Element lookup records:
########################################
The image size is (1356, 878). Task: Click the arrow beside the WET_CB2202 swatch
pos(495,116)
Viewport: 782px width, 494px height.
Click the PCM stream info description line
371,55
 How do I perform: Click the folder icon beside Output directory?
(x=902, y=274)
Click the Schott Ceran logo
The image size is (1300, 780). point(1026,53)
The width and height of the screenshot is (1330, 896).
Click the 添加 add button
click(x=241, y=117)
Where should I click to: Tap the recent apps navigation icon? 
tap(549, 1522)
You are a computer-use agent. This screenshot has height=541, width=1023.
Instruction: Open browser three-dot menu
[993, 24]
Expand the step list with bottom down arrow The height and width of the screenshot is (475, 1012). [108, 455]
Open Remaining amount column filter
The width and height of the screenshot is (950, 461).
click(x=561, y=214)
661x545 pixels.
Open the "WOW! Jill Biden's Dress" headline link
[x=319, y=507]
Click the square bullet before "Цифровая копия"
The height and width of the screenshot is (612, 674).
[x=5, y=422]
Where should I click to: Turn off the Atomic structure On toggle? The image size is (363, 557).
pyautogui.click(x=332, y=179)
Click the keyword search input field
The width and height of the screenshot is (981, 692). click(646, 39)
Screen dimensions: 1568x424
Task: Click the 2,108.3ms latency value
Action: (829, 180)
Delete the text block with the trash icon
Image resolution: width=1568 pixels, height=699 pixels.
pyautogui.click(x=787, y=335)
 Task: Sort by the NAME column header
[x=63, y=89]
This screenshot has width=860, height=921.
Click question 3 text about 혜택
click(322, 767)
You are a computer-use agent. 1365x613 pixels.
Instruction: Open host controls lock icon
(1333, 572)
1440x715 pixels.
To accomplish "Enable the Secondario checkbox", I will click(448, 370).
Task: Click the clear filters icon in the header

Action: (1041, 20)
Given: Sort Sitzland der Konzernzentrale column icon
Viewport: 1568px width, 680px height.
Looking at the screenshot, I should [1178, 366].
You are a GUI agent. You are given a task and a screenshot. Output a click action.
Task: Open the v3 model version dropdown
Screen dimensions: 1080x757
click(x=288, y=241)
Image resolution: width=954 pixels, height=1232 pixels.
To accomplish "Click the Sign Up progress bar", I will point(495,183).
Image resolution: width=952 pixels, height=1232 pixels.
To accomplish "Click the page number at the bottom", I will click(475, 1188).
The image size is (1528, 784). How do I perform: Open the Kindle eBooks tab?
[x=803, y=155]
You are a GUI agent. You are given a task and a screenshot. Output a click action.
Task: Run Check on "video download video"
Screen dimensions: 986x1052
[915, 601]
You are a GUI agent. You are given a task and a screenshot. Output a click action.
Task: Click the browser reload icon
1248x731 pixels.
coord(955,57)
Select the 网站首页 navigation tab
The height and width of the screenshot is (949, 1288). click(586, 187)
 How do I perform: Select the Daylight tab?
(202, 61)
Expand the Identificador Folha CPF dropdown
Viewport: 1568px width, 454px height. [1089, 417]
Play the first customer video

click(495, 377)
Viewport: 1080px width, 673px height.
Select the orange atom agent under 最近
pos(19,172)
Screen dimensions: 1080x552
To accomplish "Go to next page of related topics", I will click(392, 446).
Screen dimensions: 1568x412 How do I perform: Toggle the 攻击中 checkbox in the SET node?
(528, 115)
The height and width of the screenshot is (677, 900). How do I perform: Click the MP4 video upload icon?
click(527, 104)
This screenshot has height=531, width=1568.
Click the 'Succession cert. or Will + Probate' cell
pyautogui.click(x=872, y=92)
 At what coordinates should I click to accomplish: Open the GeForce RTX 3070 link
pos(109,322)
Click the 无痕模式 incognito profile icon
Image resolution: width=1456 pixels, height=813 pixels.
########################################
:: WRITTEN REQUEST ::
Rescale the coordinates in the records, starting at the line containing "Screen dimensions: 1568x412" and ending at the line containing "click(527, 104)". Repeat those lines in full, requests included, with every coordinate in the answers multiplied by 2.35 and rounded to a whole number, halves rounded up.

:: TASK OUTPUT ::
Screen dimensions: 1568x412 How do I perform: Toggle the 攻击中 checkbox in the SET node?
(1241, 270)
The height and width of the screenshot is (677, 900). How do I perform: Click the MP4 video upload icon?
click(1238, 244)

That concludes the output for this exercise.